# Initial review of the Carbonetic /ATS carbon carbon clutch and BWA turbos



## jas3113 (Aug 24, 2005)

The Clutch

After some problems with the D.Speed/Tilton clutch I had that we tried to install, I purchased a ATS C/C 1350kg clutch.

The kit was well packaged, came with all the conversion parts for a pull to push conversion (all geniune Nissan parts, now I have 2 sets ) and a 13 page owners manual.

Install was straight forward, took my guys about 1 1/2 hours to put the clutch and trans back on (trans was already off from removing the Tilton and already had the conversion parts on it). 

Bite is set up to grab off the floor, no chatter and pedal stiffness feels like my previous Nismo Copper Mix (silver cover).

Intial impressions are awesome. I've only put about 37 miles on it from last night and this morning. Break in time is 800-1000 miles, I'm going to try to have it broken in by this weekend.

The turbos

Twin Bulleyes / Borg Warner S256's with a .84 A/R, basicly 56 trim turbos. These turbos have T3 inlets and 4/6 bolts outlet. Turbos sits on top of custom made manifolds with Tial 38mm w/g's and custom down pipes.

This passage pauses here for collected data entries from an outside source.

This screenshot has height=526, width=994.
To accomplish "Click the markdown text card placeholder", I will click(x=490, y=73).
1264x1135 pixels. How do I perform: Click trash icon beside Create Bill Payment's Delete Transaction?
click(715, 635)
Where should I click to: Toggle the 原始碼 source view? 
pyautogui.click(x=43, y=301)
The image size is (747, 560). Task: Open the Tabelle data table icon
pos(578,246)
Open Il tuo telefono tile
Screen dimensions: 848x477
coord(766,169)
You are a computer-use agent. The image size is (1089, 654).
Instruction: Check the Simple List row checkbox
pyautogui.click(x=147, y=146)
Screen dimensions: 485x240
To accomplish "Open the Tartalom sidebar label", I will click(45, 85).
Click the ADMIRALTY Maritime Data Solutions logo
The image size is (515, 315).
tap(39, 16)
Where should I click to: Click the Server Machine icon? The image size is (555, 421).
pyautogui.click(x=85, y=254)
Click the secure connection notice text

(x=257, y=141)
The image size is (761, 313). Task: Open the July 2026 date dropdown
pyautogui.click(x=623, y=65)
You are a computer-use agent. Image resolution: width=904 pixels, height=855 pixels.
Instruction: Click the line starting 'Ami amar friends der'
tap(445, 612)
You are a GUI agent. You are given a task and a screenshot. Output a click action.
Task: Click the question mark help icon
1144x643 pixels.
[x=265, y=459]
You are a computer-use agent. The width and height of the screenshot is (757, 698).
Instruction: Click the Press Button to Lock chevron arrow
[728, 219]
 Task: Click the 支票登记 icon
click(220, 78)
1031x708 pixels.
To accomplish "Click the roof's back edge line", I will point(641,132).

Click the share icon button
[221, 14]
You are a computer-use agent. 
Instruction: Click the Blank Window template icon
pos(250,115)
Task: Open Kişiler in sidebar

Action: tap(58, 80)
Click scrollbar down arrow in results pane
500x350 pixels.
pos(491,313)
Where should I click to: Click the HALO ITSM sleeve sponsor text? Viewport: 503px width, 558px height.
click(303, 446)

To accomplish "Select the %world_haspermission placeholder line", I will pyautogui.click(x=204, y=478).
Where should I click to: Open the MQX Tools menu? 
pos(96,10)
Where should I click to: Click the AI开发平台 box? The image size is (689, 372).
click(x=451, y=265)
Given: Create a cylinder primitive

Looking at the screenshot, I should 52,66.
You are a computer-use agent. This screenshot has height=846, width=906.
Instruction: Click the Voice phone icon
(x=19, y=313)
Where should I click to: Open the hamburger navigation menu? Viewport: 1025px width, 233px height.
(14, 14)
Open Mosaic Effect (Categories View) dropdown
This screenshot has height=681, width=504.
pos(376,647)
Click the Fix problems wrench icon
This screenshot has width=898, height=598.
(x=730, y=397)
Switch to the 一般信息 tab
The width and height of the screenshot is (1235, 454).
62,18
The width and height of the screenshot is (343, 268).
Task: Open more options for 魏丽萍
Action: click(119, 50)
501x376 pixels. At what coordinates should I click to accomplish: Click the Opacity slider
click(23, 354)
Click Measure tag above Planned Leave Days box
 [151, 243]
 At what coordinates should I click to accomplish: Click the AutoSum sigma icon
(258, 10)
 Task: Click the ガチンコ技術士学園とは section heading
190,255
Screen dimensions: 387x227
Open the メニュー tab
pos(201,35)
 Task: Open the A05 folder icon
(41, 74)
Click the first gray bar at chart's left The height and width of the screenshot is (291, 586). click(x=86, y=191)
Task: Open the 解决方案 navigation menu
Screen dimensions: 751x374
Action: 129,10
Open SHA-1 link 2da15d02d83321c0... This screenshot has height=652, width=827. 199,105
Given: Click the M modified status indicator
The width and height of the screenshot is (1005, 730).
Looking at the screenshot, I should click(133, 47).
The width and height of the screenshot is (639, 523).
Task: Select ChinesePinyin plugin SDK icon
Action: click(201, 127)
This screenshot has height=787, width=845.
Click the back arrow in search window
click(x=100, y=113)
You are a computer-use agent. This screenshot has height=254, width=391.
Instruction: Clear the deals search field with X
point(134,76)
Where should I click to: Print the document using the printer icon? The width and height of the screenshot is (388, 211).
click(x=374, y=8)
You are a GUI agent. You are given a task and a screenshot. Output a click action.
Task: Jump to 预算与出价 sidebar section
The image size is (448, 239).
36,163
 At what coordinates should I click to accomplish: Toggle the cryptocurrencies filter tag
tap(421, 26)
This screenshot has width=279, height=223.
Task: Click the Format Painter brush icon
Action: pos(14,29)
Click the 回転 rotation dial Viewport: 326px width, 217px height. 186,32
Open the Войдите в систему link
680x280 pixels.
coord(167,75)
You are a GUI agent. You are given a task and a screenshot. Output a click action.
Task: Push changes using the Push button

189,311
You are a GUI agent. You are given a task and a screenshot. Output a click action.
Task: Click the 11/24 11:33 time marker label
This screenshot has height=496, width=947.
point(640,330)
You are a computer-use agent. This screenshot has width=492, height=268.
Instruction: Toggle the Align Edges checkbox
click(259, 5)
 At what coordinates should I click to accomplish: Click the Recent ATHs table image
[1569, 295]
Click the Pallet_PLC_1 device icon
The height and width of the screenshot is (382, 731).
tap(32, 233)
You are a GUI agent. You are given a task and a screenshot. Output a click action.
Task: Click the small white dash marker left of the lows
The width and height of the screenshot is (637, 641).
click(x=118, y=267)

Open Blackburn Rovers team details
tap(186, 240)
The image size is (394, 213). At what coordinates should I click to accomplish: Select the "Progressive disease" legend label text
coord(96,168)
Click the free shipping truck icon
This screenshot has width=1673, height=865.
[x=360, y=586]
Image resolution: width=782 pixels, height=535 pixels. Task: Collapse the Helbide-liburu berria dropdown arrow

Initally the car came out a couple of weeks ago, it came out with a rough tune, leaking rear manifold and a slipping clutch. It lagged and didn't hit full boost to about 4.8k-5k.

After driving it around yesterday night, still with a rough tune, but the no leaky manifold, new OS G trans and new clutch. Turbos started to spool about 2.8k-3k and wants to go. 

If the clutch gets broken in this week I'll get her dyno'd and tuned.

John


----------



## r33 v-spec (May 24, 2002)

Thanks for another review on the ATS. And it seems that this is the general conseus with the ATS clutches. 

They seem to be getting popular on here now!!!


----------



## purplepower (May 26, 2005)

Is the ATS a twin plate? 

What power is it rated at? - My ORC 709D chatters like mad when you put your foot on the clutch. Makes tha car sound like a bag of nails 

Will be keeping an eye on this thread :thumbs:


----------



## r33 v-spec (May 24, 2002)

You can get the ATS in single/twin/triple plate...


----------



## jas3113 (Aug 24, 2005)

The Carbonetics/ATS carbon/carbon is rated at 1100kgs or 1350kgs. Your ORC are rated for 700ps.

John


----------



## hipogtr (Feb 17, 2002)

Although a decent clutch, my twin plate ATS carbon with the 1350kg plate slips a lot more than I thought it would under power. I think that their power rating for that model (900ps) is way overrated as I am pushing at best 800hp. My advice is to get more clutch than you think you need for your power output. Just my 0.02c.


----------



## shanef (Jun 8, 2006)

From what i've heard about these carbon clutches, they need to be up to temperature for them to work properly, and the operating temp is rather high. So if you use this clutch on the street, it isn't going to last all that long at all.

I'd highly recommend you guys look into the SACHS clutches, i've got one going in my ~800hp 26/30 :thumbsup:


----------



## ATCO (Feb 2, 2003)

We fitted a Carbonetics triple plate carbon to the Garage Bomber.

Firstly the "1000 miles" is misleading. You could drive 1000 miles on a motorway trip and hardly do any clutch ops at all. You need to rack up clutch ops, not necessarily "miles". I bedded mine in via several days runs to the office in the traffic.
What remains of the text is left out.